• QUESTÃO BREVE 1
Reproduza literalmente o trecho do discurso sobre os estudantes brasileiros na Bolívia, começando em "Trata-se da situação" e terminando em "de saneamento básico.".

• TEXTO DE LEITURA
Discurso durante a 35ª Sessão Deliberativa Ordinária, no Senado Federal

PREOCUPAÇÃO COM A SITUAÇÃO DOS OITO MIL JOVENS BRASILEIROS QUE ESTUDAM NA BOLIVIA, EM FACE DA CONTURBAÇÃO POLITICA POR QUE ATRAVESSA AQUELE PAIS.

Autor
Tião Viana (PT - Partido dos Trabalhadores/AC)
Nome completo: Sebastião Afonso Viana Macedo Neves
Casa
Senado Federal
Tipo
Discurso
Resumo por assunto
POLITICA INTERNACIONAL. POLITICA EXTERNA. PRIVATIZAÇÃO.:
  • PREOCUPAÇÃO COM A SITUAÇÃO DOS OITO MIL JOVENS BRASILEIROS QUE ESTUDAM NA BOLIVIA, EM FACE DA CONTURBAÇÃO POLITICA POR QUE ATRAVESSA AQUELE PAIS.
Publicação
Publicação no DSF de 14/04/2000 - Página 7290
Assunto
Outros > POLITICA INTERNACIONAL. POLITICA EXTERNA. PRIVATIZAÇÃO.
Indexação
  • APREENSÃO, ESTABILIDADE, SITUAÇÃO POLITICA, PAIS ESTRANGEIRO, BOLIVIA, ESTADO DE SITIO, OCORRENCIA, VIOLENCIA, MOTIVO, POLITICA, PRIVATIZAÇÃO, SANEAMENTO BASICO.
  • GESTÃO, ORADOR, SOLICITAÇÃO, EMBAIXADOR, BRASIL, PAIS ESTRANGEIRO, BOLIVIA, ITAMARATI (MRE), PROTEÇÃO, ESTUDANTE, BRASILEIROS, RESIDENCIA, AREA, CONFLITO.
  • OPOSIÇÃO, PRIVATIZAÇÃO, SANEAMENTO BASICO, ESPECIFICAÇÃO, BRASIL, TERCEIRO MUNDO, CRITICA, DESNACIONALIZAÇÃO, AREA ESTRATEGICA, ECONOMIA.
  • DEFESA, SOLIDARIEDADE, POLITICA EXTERNA, BRASIL, POVO, PAIS ESTRANGEIRO, BOLIVIA.

O Sr. Tião Viana (Bloco/PT – AC. Pronuncia o seguinte discurso. Sem revisão do orador.) – Sr. Presidente, Sr as e Sr s Senadores, trago ao Senado Federal uma preocupação que certamente se estende a mais de oito mil famílias de brasileiros cujos filhos estudam em universidades na Bolívia.  

Trata-se da situação política da Bolívia. Não bastasse a suspeita de fraude na eleição do Peru, por uma prática de imperialismo que se quer implantar lá, pelo Governo Fujimori, mais uma vez, desrespeitando a soberania popular, a Bolívia acha-se em meio a uma conturbação da ordem pública e política. O Movimento Social Organizado da Bolívia propugna pela defesa de um estado de direito sobre cidadania. Aquilo que seria acesso a um bem fundamental, como o saneamento básico, como a água, toma uma dimensão maior do que um simples problema de ordem política, porque envolve o saneamento básico. Hoje talvez a última onda da perversidade da política de redução do papel do Estado, da apropriação do grande patrimônio estratégico dos países do Terceiro Mundo, é a política de privatização de saneamento básico.

• DADOS FORNECIDOS

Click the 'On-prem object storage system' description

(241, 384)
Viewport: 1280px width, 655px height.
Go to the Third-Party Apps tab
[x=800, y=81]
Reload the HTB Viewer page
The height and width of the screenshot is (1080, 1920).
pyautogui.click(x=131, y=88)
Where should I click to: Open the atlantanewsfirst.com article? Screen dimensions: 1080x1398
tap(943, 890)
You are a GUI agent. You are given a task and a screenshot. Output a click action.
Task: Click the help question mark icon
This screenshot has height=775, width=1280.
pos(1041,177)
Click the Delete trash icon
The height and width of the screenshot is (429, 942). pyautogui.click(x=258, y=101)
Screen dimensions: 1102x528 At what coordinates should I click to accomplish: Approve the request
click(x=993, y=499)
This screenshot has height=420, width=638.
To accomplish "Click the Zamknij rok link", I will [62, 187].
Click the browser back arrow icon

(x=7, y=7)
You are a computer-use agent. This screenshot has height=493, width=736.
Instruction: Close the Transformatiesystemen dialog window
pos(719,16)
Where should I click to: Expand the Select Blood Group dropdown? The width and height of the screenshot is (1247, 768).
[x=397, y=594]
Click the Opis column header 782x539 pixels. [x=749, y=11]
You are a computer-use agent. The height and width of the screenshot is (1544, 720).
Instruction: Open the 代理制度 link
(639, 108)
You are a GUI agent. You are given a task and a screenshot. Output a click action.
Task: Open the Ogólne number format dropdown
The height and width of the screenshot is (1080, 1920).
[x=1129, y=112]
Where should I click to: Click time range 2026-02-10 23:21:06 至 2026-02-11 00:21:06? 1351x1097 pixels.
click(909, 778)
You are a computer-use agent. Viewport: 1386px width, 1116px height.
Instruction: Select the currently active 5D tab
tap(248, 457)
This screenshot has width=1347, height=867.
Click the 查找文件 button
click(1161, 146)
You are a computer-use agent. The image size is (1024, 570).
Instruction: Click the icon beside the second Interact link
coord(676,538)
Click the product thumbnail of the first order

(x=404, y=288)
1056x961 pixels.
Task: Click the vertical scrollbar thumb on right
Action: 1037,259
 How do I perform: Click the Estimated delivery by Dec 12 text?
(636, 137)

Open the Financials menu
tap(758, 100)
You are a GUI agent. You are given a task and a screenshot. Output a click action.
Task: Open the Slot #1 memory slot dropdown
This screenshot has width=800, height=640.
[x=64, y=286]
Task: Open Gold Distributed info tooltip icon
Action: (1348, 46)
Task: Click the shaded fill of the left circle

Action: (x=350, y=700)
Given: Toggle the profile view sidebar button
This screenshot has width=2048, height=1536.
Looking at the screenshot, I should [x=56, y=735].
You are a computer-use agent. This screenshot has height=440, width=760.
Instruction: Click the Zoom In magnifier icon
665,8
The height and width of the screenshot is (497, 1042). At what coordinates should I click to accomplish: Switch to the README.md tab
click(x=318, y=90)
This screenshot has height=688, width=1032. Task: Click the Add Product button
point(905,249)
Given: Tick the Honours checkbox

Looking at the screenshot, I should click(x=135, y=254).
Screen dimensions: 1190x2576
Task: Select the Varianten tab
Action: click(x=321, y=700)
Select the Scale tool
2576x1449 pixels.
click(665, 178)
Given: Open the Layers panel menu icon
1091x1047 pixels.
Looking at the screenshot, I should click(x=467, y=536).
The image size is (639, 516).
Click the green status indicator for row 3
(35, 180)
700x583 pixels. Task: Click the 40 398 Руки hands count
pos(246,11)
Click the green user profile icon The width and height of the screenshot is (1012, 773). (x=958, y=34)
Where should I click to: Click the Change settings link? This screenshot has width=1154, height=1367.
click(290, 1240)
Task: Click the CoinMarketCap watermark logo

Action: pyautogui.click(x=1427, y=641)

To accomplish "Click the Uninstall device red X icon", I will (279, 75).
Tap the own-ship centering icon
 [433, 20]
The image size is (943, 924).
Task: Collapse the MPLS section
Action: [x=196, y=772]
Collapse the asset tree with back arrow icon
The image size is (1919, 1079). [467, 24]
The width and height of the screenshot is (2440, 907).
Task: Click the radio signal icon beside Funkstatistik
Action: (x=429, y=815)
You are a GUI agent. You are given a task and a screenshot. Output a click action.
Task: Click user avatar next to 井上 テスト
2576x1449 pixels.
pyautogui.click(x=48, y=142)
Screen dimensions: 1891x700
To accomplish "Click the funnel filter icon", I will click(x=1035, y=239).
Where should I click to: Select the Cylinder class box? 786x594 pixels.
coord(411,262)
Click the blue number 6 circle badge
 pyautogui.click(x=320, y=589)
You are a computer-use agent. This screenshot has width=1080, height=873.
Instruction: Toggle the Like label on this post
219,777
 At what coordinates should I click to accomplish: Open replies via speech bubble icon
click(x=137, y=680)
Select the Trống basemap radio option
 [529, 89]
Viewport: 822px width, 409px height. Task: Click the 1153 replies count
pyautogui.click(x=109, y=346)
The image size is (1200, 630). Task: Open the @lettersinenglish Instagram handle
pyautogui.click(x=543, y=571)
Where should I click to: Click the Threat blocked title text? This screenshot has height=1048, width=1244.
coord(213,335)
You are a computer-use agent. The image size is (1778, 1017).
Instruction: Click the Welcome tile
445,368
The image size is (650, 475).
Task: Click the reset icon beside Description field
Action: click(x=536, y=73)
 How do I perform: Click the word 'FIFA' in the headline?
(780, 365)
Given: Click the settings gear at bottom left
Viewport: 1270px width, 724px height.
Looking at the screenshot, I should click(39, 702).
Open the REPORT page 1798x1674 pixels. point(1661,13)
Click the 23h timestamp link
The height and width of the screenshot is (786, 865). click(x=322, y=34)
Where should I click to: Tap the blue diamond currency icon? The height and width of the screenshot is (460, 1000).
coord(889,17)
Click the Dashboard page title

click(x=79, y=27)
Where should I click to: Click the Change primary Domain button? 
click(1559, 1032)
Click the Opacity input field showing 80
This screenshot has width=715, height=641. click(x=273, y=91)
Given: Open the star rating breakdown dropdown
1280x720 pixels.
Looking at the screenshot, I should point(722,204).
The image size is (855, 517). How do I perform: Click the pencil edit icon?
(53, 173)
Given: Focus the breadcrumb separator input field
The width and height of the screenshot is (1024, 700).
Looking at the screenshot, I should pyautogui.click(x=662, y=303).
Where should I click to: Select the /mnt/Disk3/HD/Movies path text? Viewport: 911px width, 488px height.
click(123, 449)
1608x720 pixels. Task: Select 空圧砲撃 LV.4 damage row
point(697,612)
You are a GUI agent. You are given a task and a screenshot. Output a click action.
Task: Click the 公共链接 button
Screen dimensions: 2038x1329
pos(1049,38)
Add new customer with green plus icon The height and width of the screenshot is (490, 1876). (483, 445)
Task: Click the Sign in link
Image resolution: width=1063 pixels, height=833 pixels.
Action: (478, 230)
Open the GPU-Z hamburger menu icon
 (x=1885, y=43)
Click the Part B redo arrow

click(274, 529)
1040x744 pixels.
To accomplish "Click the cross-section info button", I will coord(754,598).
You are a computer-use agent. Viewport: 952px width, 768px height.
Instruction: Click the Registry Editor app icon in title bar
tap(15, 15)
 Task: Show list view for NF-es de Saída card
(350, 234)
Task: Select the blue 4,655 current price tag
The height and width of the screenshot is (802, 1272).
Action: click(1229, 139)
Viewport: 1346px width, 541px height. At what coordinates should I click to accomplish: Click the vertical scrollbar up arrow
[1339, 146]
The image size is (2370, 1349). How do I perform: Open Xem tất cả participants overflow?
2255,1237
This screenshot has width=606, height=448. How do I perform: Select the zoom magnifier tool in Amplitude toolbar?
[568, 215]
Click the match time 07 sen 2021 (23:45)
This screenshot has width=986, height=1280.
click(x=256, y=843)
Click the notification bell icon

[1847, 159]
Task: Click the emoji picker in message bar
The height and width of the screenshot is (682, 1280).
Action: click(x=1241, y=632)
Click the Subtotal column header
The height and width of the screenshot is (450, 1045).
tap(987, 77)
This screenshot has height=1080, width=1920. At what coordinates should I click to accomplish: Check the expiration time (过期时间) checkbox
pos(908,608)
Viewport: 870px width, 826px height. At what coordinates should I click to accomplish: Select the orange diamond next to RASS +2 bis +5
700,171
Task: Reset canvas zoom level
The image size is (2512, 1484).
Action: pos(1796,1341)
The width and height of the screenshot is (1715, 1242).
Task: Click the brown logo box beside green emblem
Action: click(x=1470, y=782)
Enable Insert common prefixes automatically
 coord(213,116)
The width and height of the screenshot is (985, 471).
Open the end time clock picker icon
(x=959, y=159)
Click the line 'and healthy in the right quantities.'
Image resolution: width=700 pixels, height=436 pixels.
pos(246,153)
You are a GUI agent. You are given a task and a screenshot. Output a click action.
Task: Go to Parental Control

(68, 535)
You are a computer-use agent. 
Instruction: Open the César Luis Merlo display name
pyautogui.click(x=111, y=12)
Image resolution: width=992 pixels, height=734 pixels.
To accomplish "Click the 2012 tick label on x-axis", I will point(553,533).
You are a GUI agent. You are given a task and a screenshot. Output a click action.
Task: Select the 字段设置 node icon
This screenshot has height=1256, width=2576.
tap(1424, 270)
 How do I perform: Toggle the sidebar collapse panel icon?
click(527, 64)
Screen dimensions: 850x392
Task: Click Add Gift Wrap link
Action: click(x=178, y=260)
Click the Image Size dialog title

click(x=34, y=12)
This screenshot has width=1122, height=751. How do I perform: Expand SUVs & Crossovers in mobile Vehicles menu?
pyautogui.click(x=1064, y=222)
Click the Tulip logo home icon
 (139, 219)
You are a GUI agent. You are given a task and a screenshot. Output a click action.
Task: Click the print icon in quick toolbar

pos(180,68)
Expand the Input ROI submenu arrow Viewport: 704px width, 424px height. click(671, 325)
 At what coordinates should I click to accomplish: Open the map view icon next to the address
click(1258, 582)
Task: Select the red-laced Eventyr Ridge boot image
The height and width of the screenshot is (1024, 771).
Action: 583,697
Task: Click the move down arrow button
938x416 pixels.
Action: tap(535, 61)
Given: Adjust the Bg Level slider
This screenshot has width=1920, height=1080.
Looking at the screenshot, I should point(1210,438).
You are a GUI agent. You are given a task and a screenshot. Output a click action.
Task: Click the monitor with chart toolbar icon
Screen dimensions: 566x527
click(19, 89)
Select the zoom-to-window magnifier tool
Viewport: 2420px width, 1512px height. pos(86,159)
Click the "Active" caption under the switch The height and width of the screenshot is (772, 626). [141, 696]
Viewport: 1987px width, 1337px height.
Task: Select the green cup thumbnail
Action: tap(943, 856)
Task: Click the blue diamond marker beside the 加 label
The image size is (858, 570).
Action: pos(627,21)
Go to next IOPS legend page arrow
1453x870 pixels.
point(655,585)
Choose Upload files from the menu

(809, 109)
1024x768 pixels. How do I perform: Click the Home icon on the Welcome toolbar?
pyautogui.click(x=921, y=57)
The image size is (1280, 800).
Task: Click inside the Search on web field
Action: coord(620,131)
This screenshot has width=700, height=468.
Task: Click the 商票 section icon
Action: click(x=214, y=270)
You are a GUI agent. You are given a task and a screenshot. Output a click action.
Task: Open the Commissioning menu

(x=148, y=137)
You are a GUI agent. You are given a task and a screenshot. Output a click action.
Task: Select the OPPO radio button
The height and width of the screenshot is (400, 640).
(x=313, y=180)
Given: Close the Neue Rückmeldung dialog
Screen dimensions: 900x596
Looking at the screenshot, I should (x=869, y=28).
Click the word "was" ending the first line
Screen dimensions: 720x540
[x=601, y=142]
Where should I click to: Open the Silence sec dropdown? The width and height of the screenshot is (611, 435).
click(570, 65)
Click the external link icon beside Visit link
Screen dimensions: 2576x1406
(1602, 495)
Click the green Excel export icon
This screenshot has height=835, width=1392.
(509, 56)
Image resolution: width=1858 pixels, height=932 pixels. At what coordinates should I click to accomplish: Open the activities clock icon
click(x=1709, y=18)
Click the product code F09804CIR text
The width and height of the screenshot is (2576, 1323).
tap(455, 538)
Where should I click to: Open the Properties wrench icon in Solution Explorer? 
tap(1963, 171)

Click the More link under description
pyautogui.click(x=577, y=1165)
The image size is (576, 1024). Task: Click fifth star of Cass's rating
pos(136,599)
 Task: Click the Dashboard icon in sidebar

• QUESTÃO BREVE 2
Cite, sem alterar nada, as linhas das entradas começando pela primeira e terminando na linha que contém "pyautogui.click(x=131, y=88)", incluindo ambas.

• RESPOSTA FINAL 1
Trata-se da situação política da Bolívia. Não bastasse a suspeita de fraude na eleição do Peru, por uma prática de imperialismo que se quer implantar lá, pelo Governo Fujimori, mais uma vez, desrespeitando a soberania popular, a Bolívia acha-se em meio a uma conturbação da ordem pública e política. O Movimento Social Organizado da Bolívia propugna pela defesa de um estado de direito sobre cidadania. Aquilo que seria acesso a um bem fundamental, como o saneamento básico, como a água, toma uma dimensão maior do que um simples problema de ordem política, porque envolve o saneamento básico. Hoje talvez a última onda da perversidade da política de redução do papel do Estado, da apropriação do grande patrimônio estratégico dos países do Terceiro Mundo, é a política de privatização de saneamento básico.

• RESPOSTA FINAL 2
Click the 'On-prem object storage system' description

(241, 384)
Viewport: 1280px width, 655px height.
Go to the Third-Party Apps tab
[x=800, y=81]
Reload the HTB Viewer page
The height and width of the screenshot is (1080, 1920).
pyautogui.click(x=131, y=88)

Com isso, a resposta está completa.